Microcredit was once extolled by world leaders as a powerful tool that could help eliminate poverty, through loans as small as $50 to cowherds, basket weavers and other poor people for starting or expanding businesses. But now microloans have prompted political hostility in Bangladesh, India, Nicaragua and other developing countries.
In December, the prime minister of Bangladesh, Sheik Hasina Wazed, who had championed microloans alongside President Clinton at talks in Washington in 1997, turned her back on them. She said microlenders were “sucking blood from the poor in the name of poverty alleviation,” and she ordered an investigation into Grameen Bank, which had pioneered microcredit and, with its founder, was awarded the Nobel Peace Prize in 2006.
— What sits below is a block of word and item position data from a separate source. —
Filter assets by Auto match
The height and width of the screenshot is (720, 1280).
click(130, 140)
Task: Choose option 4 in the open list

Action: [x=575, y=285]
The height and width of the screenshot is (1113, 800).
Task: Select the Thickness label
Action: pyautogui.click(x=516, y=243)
In India, until recently home to the world’s fastest-growing microcredit businesses, lending has slowed sharply since the state with the most microloans adopted a strict law restricting lending. In Nicaragua, Pakistan and Bolivia, activists and politicians have urged borrowers not to repay their loans.
The hostility toward microfinance is a sharp reversal from the praise and good will that politicians, social workers and bankers showered on the sector in the last decade. But as with other trumpeted development initiatives that have promised to lift hundreds of millions from poverty, microcredit has struggled to turn rhetoric into tangible success.
Done right, these loans have shown promise in allowing some borrowers to build sustainable livelihoods. But it has also become clear that the rapid growth of microcredit has made the loans much less effective. Most borrowers do not appear to be climbing out of poverty, and a sizable minority is getting trapped in a spiral of debt, according to studies and analysts.